### List of tasks:
[1] List every monthly cost figure that appears in the forum thread about InfluxDB.
[2] Carry on the forum thread about InfluxDB from its final comment.

##### Extract to read

Funny enough, in contrast to when I joined, the pendulum seems to have swung, and comments disparaging rust seem to be en vogue.


The issue is that InfluxDB is an infrastructure product. Changing the core impacts the way users interact with the product. If Figma decided to change their backend, it could be transparent to users.

Opinions could be different if first they implemented a complete compatibility layer, Flux included, prior to making the migration.


Would be great to see an in- depth blog post by Andrew and team about Rust, the bad and the good. They didn't just build a system but one that was optimized for performance. What were the major challenges during the rewrite? Have you optimized CI build times?


Is there a comparison of the new InfluxDB against https://clickhouse.com?

I ask because ClickHouse is quite hot at the moment from my experience in consulting and that seems to be reflected in Google Trends [1].

And there are some startups relying on ClickHouse for their log/monitoring products like https://signoz.io and https://hyperdx.io.

[1] https://trends.google.com/trends/explore?date=all&q=ClickHou...


https://github.com/influxdata/influxdb

The non-reddit link target


Yeah but the Reddit link is very relevant for the cto’s comments on the change.


It's weird because I got here from a link on lemmy.


This is intriguing. Interesting, how does this new Influx engine compete in terms of performance with VictoriaMetrics (which is written in Go and really fast)?

They moved their entire stack from Go to Rust, rewrote the system from the ground, and spent a lot of time on it, I guess this is a big cost.

Is it worth it?


If I'm reading this [0] right, there will be no a standalone OS influxdb 3.0 version. So there's no point in comparing. I also wonder if it would be allowed to publish benchmarks of ENT version by 3rd-parties.

[0] https://www.influxdata.com/blog/the-plan-for-influxdb-3-0-op...


How big are y'all that you need InfluxDB?

For one database that receives 100M 600 byte JSON records/day, a single node AWS PostgreSQL RDS instance is handling it effortlessly, and the DBA work is very part-time. We keep year+ of summaries and 48 hours of detail, unloading the rest to S3 as parquet files, queryable by Athena if we need. AFAICT, we're spending <$4K/mon all in, including backups.

p.s. a buddy at a top-3 TV streaming service is also doing this for logging all viewing activity, but with Aurora.


we're storing 120M records a day in influx 1.8, offloading cold data to S3, all on a single m5.xlarge instance that runs other backend services on the side. Less than 400 bucks per month overall aws cost, with lots of other VMs in there. We could use RDS too, but why change it to something more expensive if it already works...


thanks! killer example.

how are you dealing with failover?

how are you dealing with interactive reporting?

how large are your records?

is the s3 data in cold storage? how much is stored in S3 right now? is it warm-enough to query via (e.g.) athena?


update: it's actually more like $1500/mon and that includes an RDS proxy, failover instance and online backups with one-click restore.

##########
##### Data section

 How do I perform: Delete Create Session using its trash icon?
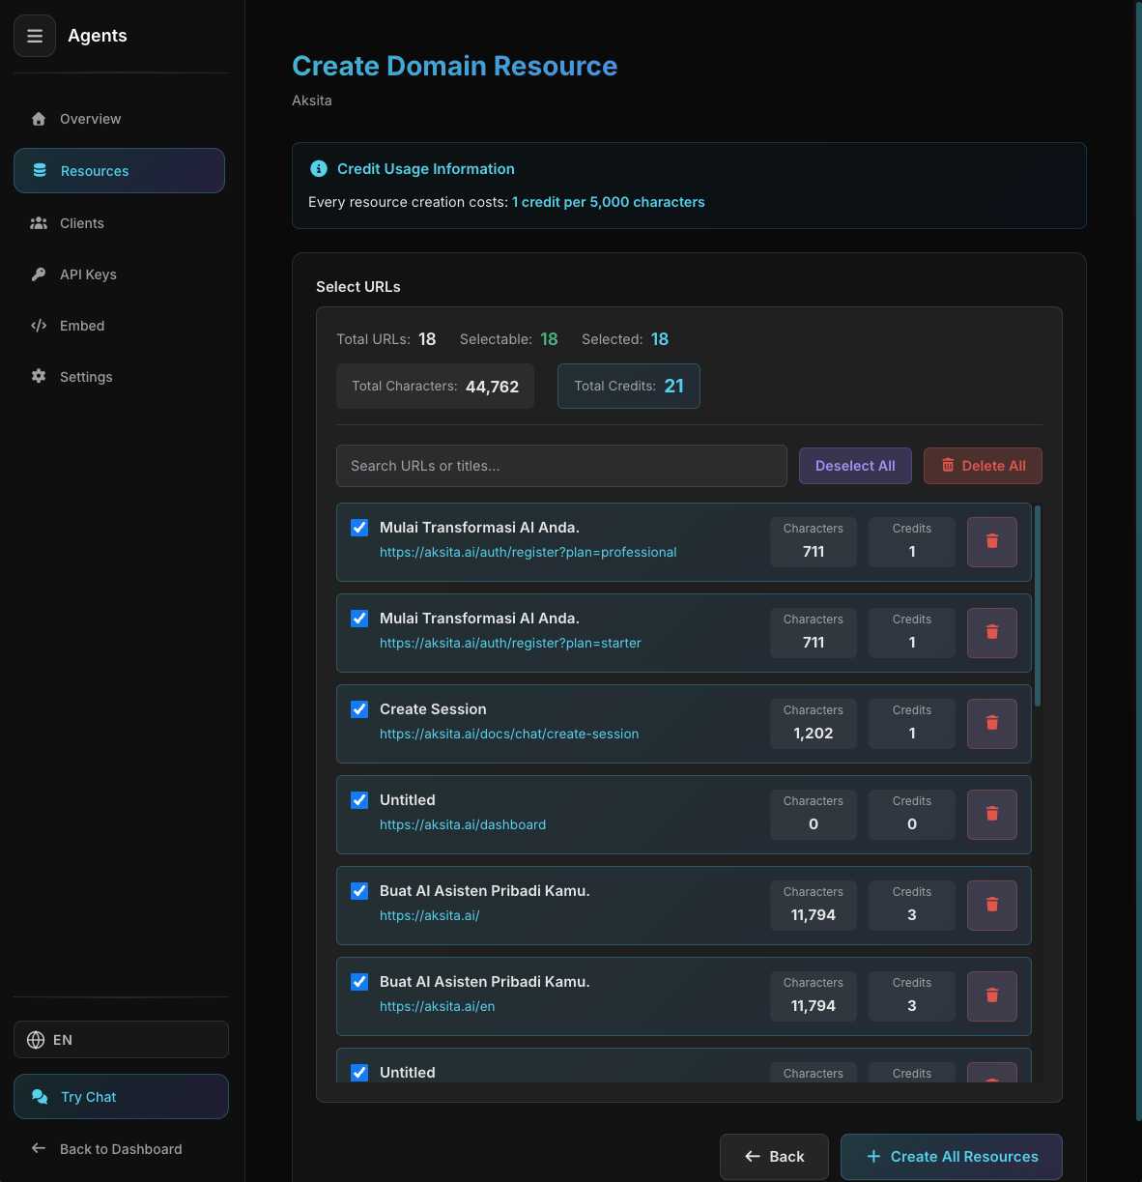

##########
##### Data section

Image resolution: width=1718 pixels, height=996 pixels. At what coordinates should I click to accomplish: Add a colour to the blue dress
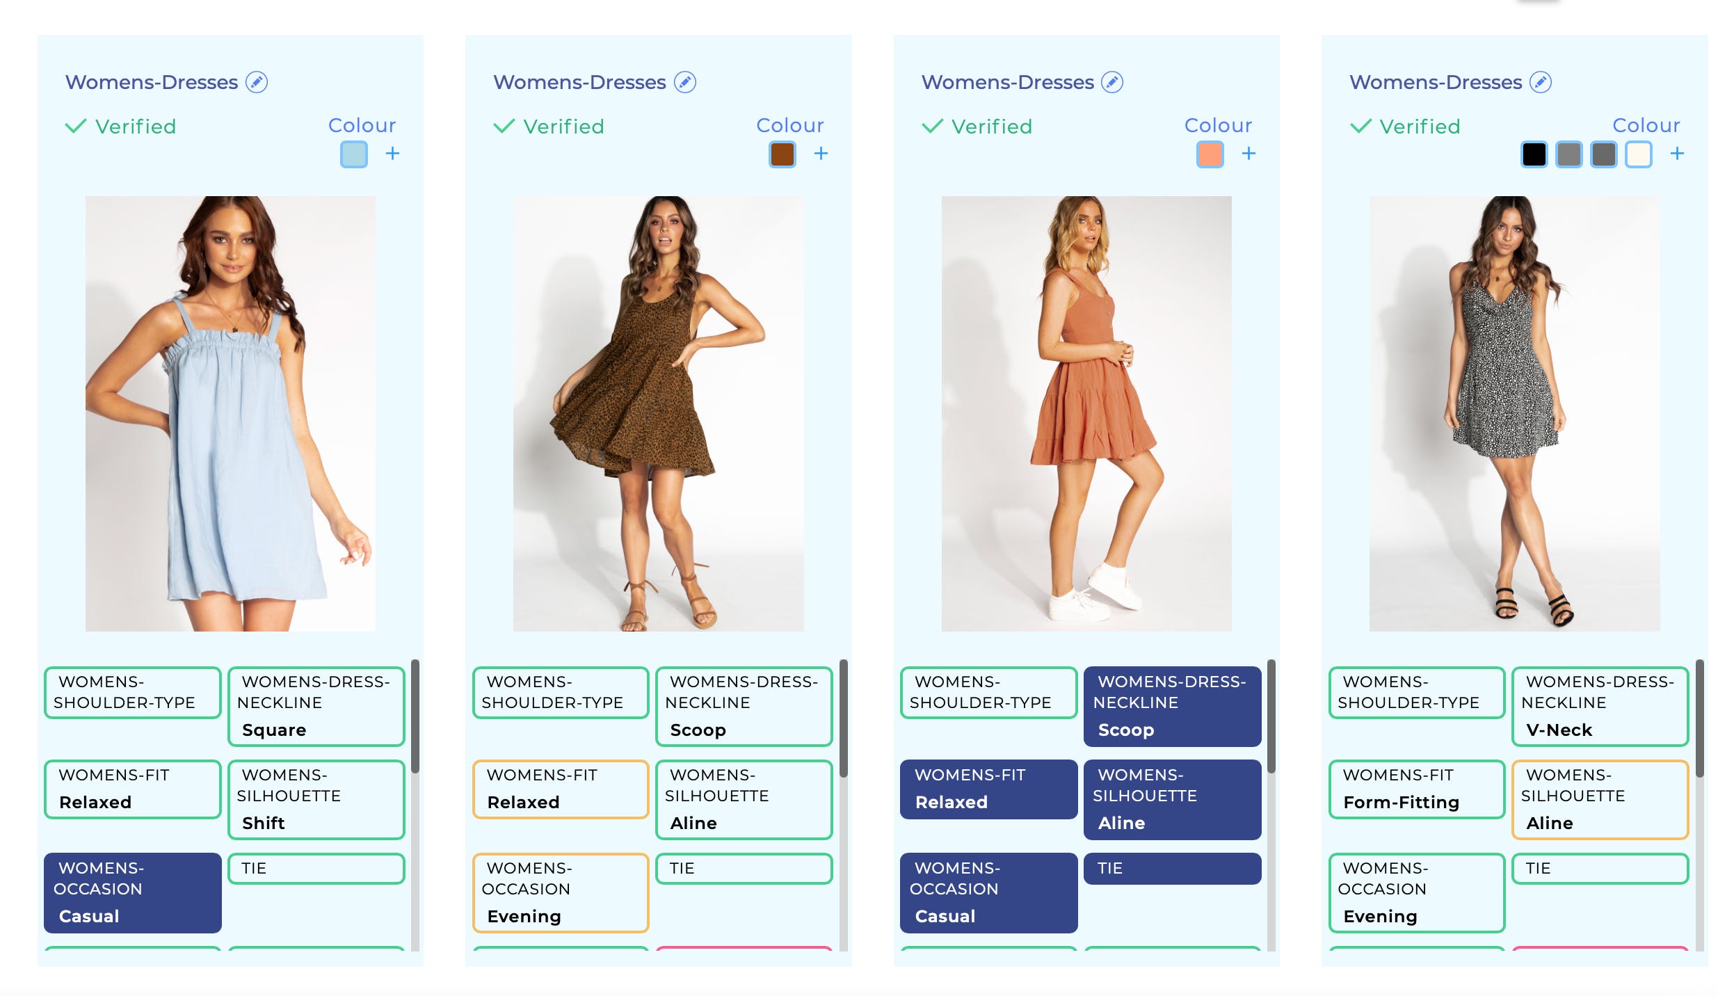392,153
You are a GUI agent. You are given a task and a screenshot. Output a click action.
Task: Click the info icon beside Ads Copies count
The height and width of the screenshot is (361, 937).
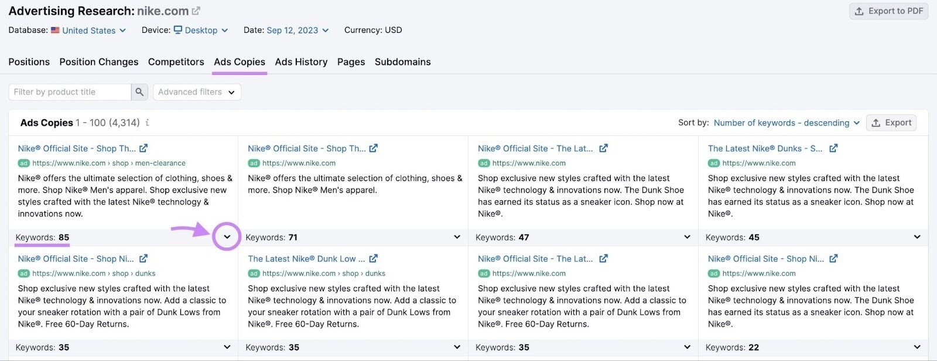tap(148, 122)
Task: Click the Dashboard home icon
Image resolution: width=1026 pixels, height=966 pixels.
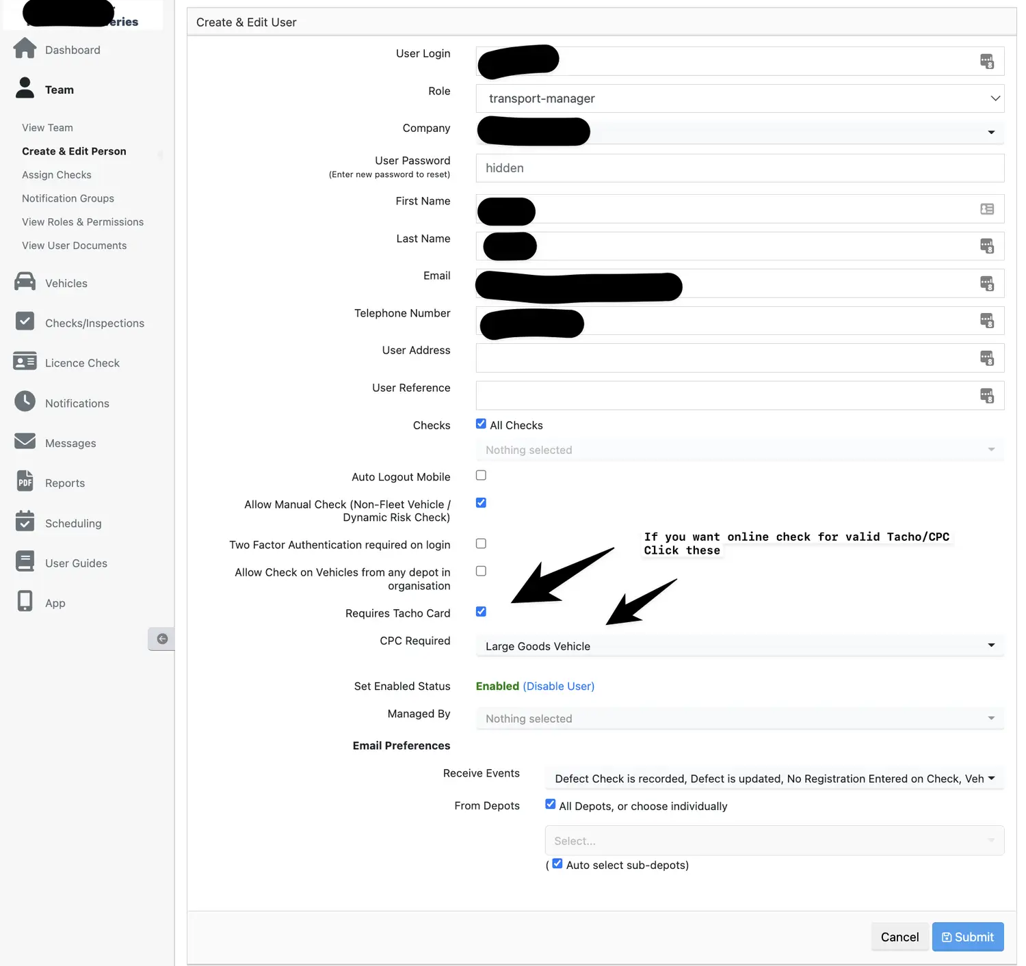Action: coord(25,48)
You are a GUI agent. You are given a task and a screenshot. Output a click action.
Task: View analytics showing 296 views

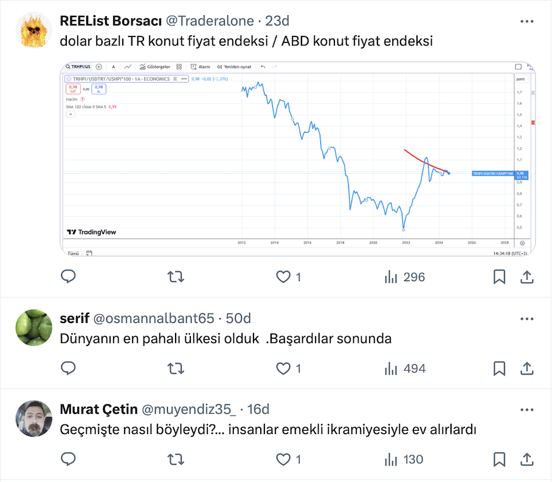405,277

##########
##### Data section

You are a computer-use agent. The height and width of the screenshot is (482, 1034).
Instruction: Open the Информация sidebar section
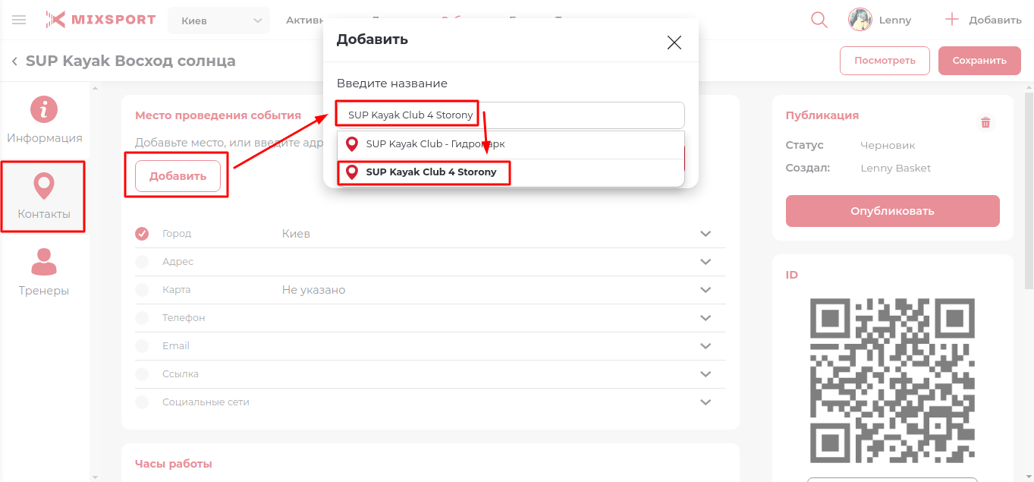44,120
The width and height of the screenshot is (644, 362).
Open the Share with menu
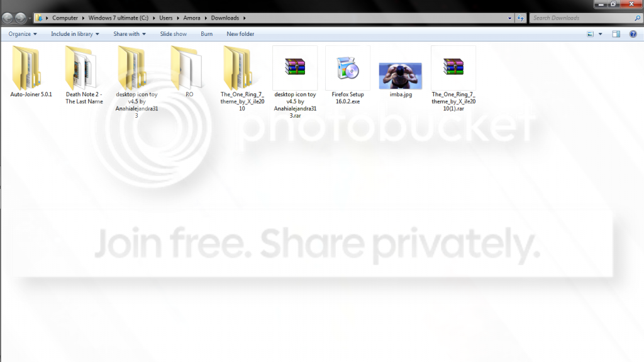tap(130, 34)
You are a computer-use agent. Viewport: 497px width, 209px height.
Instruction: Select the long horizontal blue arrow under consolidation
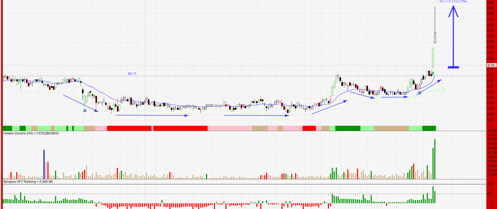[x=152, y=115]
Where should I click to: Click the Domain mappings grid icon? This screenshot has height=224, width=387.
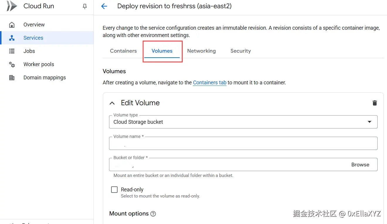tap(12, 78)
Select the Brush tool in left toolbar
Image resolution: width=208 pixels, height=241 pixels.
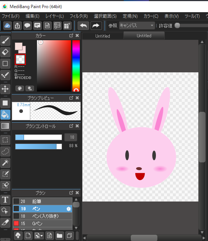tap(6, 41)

##########

### Task-by-task outputs:
[1]
- <$4K/mon
- Less than 400 bucks per month
- $1500/mon

[2]
I love InfluxDB 1.x and the TICK stack. They abandoned a beautiful piece of software to chase shiny things with 2.x... sad to see them do it again.

Someone needs to pickup the original ideas of 1.x since they can't seem to stay focused, as their marketshare is ripe for grabbing.


With 3.0 we've worked hard to pull in the v1 API. Both the v1 write and query endpoints are supported in v3. There may some gaps here and there, but our goal is to make it so that all the things that worked with v1 will work with v3. The only two exceptions would be the subscription API that Kapacitor used and Continuous Queries. We warned people off from using both of those features in v1 as they didn't work well under load.

With v3, I prefer to think of it as us doubling down on core database performance and functionality. With v2 we tried to create this whole development platform. V3 brings our focus back to the core database, which I think will yield better results for everyone.


Can someone explain what's the InfluxData's market? Or how they make/plan to make money?

If we speak about metrics, Prometheus just win.


So it sounds like you're asking about our use cases. We have customers across almost every vertical. But what's most common are application and server monitoring, sensor data (industrial, rockets, satellites, etc.), and network monitoring.

Metrics is certainly one use case that people pay us for. With v3, we expect that real-time analytics and some more data warehousing types of use cases will become interesting. We always envisioned InfluxDB as a store for observational data of all kinds, not just metrics.

On how we make money, we sell our products. We have at this time:

- InfluxDB v1 Enterprise (a self-managed, clustered implementation of InfluxDB)

- InfluxDB v1 Cloud (Enterprise, but as as single-tenant managed service. We still run this for hundreds of customers)

- InfluxDB v2 Cloud (multi-tenant, usage based, we're running this for thousands of customers)

- InfluxDB v3 Serverless (multi-tenant, usage based v3)

- InfluxDB v3 Cloud Dedicated (single-tenant, resource based pricing)

- InfluxDB v3 Clustered (self-managed v3, clustered database)

We'll have single server versions in the future, but we're a bit off from that. Right now our focus is on continuing support for our v1 and v2 customers, and further developing our v3 products for new customers and customers that want to migrate over.


Does InfluxDB support event-based data models? For example, imagine something simple an SQL database's query log. Each query is an event, with data such as latency, rows, block I/O and so on, and metadata such as the database, the full SQL query, and so on. This is the kind of use case where traditional "measurement"-based time series databases like Prometheus aren't a good fit, because you have huge column cardinality for the labels (one value per query). Meanwhile, more general-purpose columns databases like ClickHouse and BigQuery have no issues with this type of data.


InfluxDB v3 is built to handle this kind of data. It's a columnar database, using object storage and Parquet files for persistence.


There in lies the problem. With shifting priorities and shifting strategies I don’t see them actually knowing what their market is.


I see Influx pop up a lot in communities like Home Assistant for doing time series data collection. I'm using Postgres for that myself (not a great experience but I knew that when I was too lazy to find alternatives during setup) but people seem very pleased with its performance.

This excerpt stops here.